Sunday, April 14, 2013

Slow Cooker Refried Beans

Why I have never made my own refried beans until now I'll never know. This couldn't be easier. You can soak the beans overnight or rinse them and throw them in dry. I always soak mine just to be safe. I promise, you will never open another can of beans again. The beauty of this is that you can make a ginormous batch and then freeze it in smaller containers to use as you need them. My husband eats these for lunch. He likes to make his own burritos so he jumps for joy when he sees me make these. Another reason for making these is that they have absolutely no fat and you can control the salt.



2 lbs dry pinto beans
1 large onion, diced
5 cloves of garlic minced
2 jalapeno peppers, seeds and ribs removed and diced
2 tsp cumin
2 1/2 tbsp-3 tbsp salt
1/2 tsp black pepper
10 cups hot water

Place everything in the slow cooker and cook on high for 4 hours then turn to low for 2 hours. Drain off the liquid and then add back a little at a time as you mash them. I use an emulsion blender to get mine smooth. I think it is easier than using a potato masher.

** EXERCISE DETAILS **
In the slow cooker refried beans recipe, how many cups of hot water go into the cooker?

** RECORDED DATA **
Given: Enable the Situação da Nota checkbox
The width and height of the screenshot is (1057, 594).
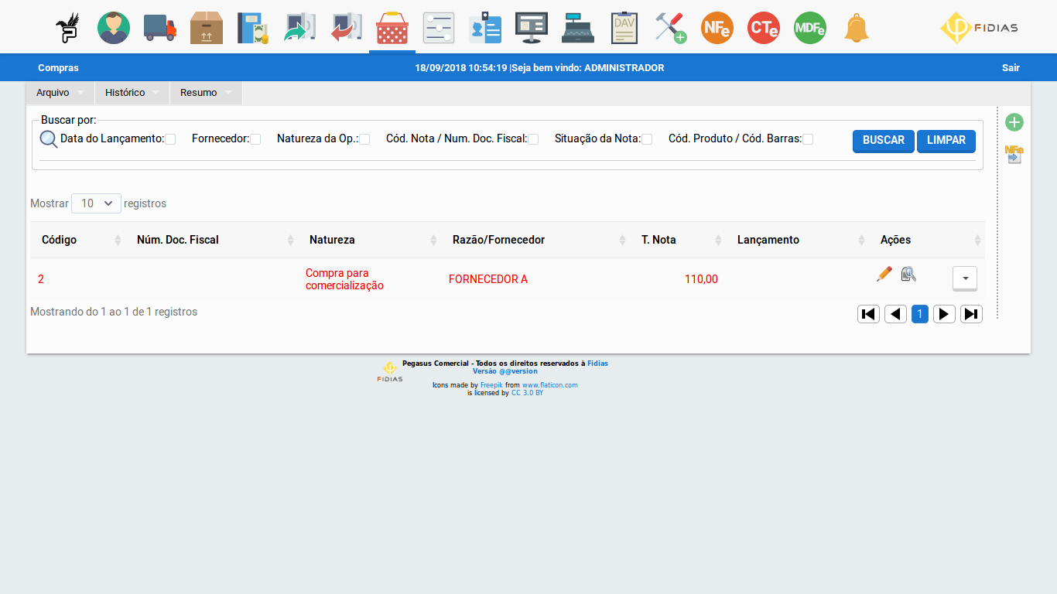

** SOLVED PROBLEM **
10 cups.